En este grito de Fernanda, tensas sus manos y el rostro dolorido, se condensan todos los gritos de su raza. Es el cante por Soleá, en tercios libertadores, la rebelión de su casta y la voz quejumbrosa que se ha tenido que callar durante siglos sus destierros, condenas y olvidos.
Ved a esta mujer. No es Fernanda. Es el símbolo de toda su estirpe. Hasta ella llegan los duendes de la raíz primigenia; hasta ella se acercan, por los lagos tapiados de sus ojos, los ecos y llantos de un ayer tan próximo que aún le atezan las carnes morenas, le explota la sangre y le hace reafirmar su efigie acordándose de los muertos de sus muertos, aquellos cayos reales que defendieron la vida de futuras generaciones.

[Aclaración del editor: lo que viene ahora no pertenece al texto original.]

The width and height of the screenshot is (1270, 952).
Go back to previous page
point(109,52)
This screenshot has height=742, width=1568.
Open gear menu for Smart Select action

Es un grito descompuesto que tiene sabor de siglos y huele a sangre. Es la rabia que, hoy, tiene visos de perpetuas amarguras y agiganta su acompañamiento con el rictus singular de un claro estremecimiento.
Bernardo Pérez captó este eterno momento en 1984. ¿Quién no vibró y se dolió con ella cuando Fernanda, la de Utrera, se llenaba de duendes en una de tantas noches que acudían a su llamada?